Final regs. provide rules for assessment limitation period for undisclosed listed transactions

Coordination with the general limitation period for assessment and the effect of information furnished by a material adviser are among the points addressed.
By Sally P. Schreiber, J.D.

The IRS issued final regulations regarding the exception to the general three-year assessment limitation period for listed transactions that a taxpayer did not disclose as required under Sec. 6011.

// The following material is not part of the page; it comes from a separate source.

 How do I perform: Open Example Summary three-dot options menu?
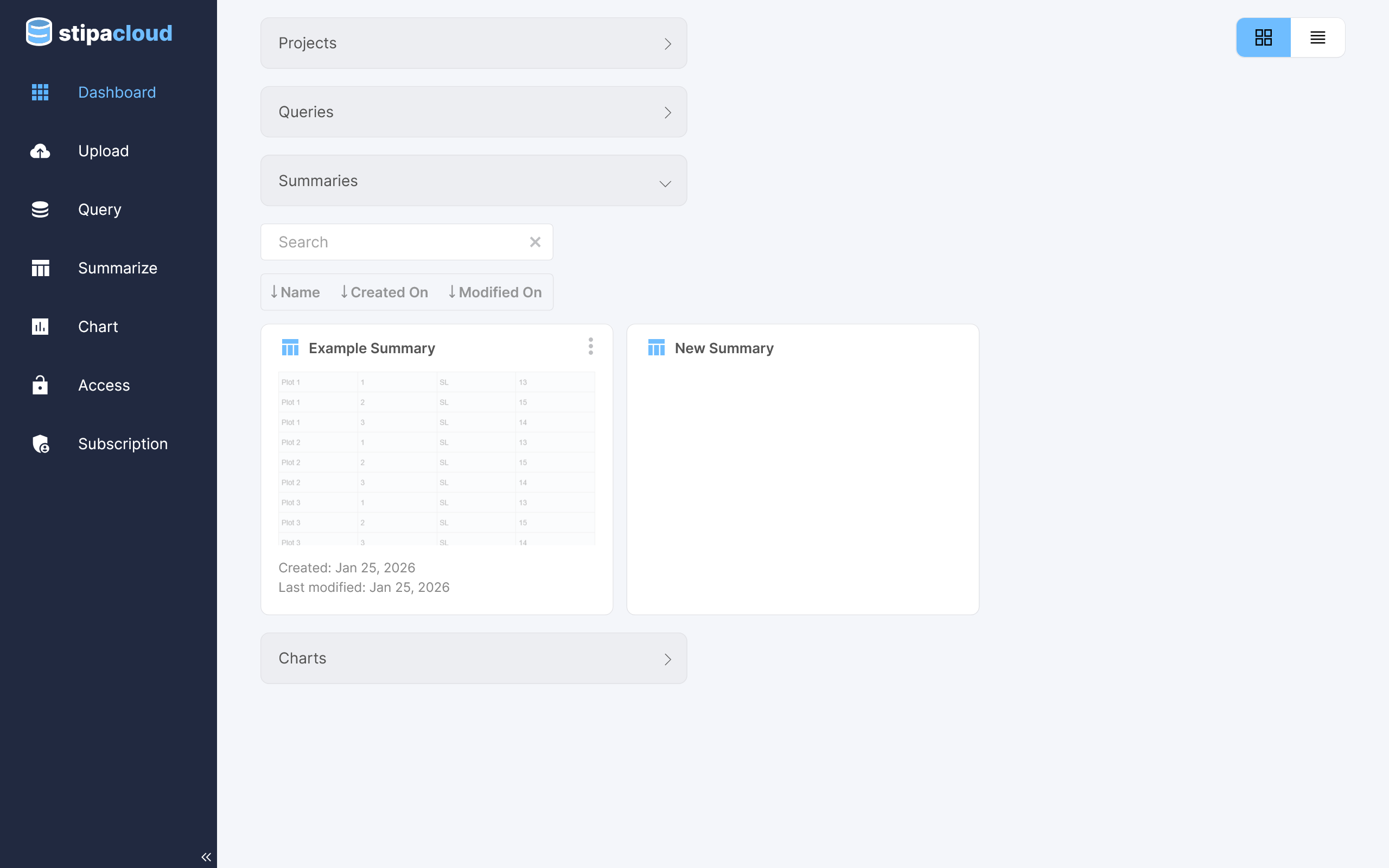click(591, 346)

Under Sec. 6501(a), the IRS may assess tax within three years after a taxpayer files a tax return. Under Sec. 6501(c)(10), the assessment period for a listed transaction (one that the IRS has identified as a tax-avoidance transaction) that is not properly disclosed under Sec. 6011 is extended to one year after the earlier of (1) the date on which the taxpayer furnishes the information required for listed transactions (see below), or (2) the date that a material adviser furnishes to the IRS, upon written request, the information required under Sec. 6112 about the taxpayer related to the listed transaction. Sec. 6112 requires material advisers to maintain lists of advisees and other information for reportable transactions, including listed transactions, and to furnish that information to the IRS upon request.

The disclosure rules require the taxpayer to complete Form 8886, Reportable Transaction Disclosure Statement (or successor form), and file it with the taxpayer's original or amended return for each tax year for which the taxpayer participates in a listed transaction and file a copy with the IRS Office of Tax Shelter Analysis. If the transaction becomes a listed transaction after the date a taxpayer files its return and before the end of the period of limitation for assessment of tax for any tax year in which the taxpayer participated in the listed transaction, Form 8886 must be filed within 90 calendar days after the transaction became a listed transaction.  

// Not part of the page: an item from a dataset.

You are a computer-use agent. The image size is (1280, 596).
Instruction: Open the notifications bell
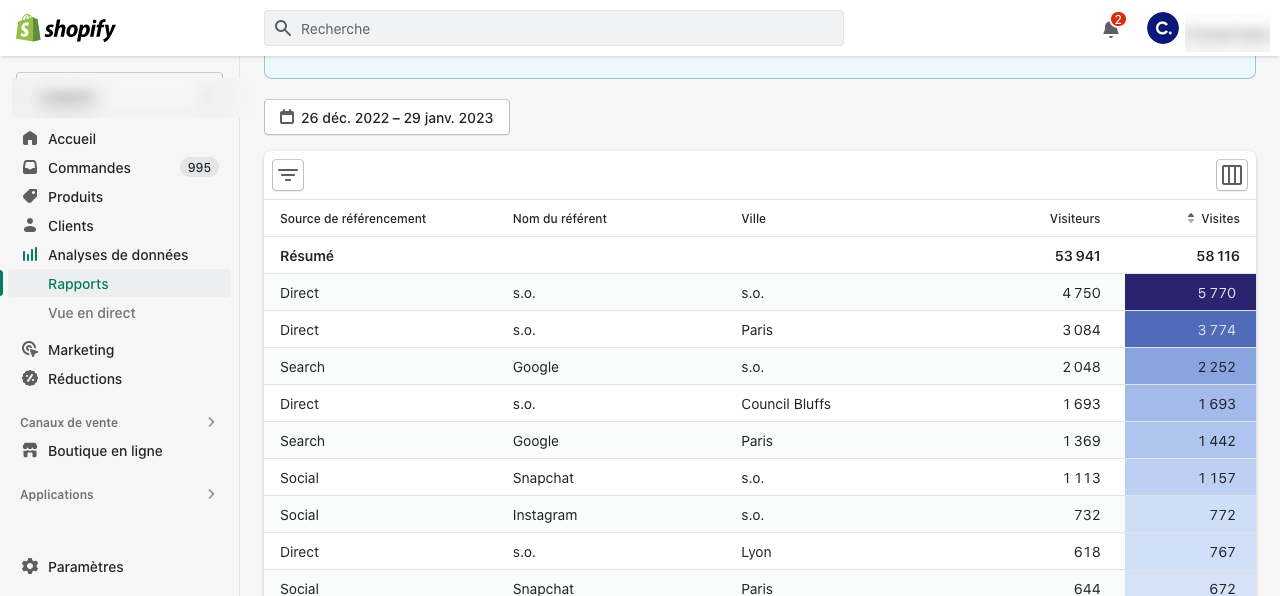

The regulations finalize proposed regulations issued in 2009 (REG-160871-04) with four clarifications:

  1. The one-year period in Sec. 6501(c)(10) serves only to extend the existing limitation period, and in no case will the application of the special rule for listed transactions cause the limitation period to end before the three-year period under the general rule in Sec. 6501(a).
  2. If a taxpayer fails to disclose information related to a listed transaction, unless a material adviser furnishes the information in response to an IRS written request for the list, except in very limited circumstances, the one-year period will not begin. Accordingly, receipt of information from a person other than a material adviser with respect to the taxpayer will not satisfy the requirements.
  3. Information received other than in response to a Sec. 6112 request for a list of a material adviser's advisees, such as in response to an information document request or a summons, will not begin the one-year period.
  4. If a material adviser furnishes the required information about a listed transaction but does not specifically identify the taxpayer who entered into it, the one-year period under Sec. 6501(c)(10)(B) will not be triggered for that taxpayer.

The final regulations apply to tax years for which the period of limitation on assessment under Sec. 6501 (including Sec. 6501(c)(10) and Regs. Sec. 301.6510(c)-1(g)) did not expire before March 31, 2015.

  • T.D. 9718

—By Sally P. Schreiber, J.D., a JofA senior editor.